Prompt ::
Give the number of lines below that contain the string "Viewport", and no other text.

Working data ::
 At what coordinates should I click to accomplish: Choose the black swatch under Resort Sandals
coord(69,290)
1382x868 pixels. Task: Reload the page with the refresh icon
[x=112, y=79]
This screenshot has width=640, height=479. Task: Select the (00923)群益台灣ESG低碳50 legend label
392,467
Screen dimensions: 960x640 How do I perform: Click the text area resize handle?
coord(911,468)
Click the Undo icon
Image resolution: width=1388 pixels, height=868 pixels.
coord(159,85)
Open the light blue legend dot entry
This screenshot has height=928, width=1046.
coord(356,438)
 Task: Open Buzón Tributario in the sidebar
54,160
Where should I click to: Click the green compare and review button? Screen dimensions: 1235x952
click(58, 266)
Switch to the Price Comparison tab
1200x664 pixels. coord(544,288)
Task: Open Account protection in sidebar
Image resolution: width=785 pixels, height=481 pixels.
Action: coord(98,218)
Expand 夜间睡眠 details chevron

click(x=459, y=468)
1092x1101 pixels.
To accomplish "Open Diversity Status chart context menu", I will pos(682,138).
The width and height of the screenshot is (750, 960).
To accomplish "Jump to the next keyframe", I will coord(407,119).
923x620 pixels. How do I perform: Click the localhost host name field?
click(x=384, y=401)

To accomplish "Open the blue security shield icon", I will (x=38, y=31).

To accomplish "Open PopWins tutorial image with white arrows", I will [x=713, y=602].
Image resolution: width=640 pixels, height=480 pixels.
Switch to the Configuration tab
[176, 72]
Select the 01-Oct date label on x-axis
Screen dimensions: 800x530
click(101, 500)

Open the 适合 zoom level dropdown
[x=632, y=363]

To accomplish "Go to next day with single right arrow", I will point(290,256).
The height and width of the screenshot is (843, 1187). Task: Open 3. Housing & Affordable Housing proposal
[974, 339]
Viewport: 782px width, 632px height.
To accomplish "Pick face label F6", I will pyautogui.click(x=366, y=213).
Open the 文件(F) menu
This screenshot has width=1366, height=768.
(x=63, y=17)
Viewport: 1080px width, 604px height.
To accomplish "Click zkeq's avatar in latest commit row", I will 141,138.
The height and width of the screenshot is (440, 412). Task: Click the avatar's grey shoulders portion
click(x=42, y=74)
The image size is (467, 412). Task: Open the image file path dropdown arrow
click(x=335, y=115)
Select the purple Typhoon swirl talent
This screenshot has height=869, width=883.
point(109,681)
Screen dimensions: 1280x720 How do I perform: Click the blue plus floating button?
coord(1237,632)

Response below ::
2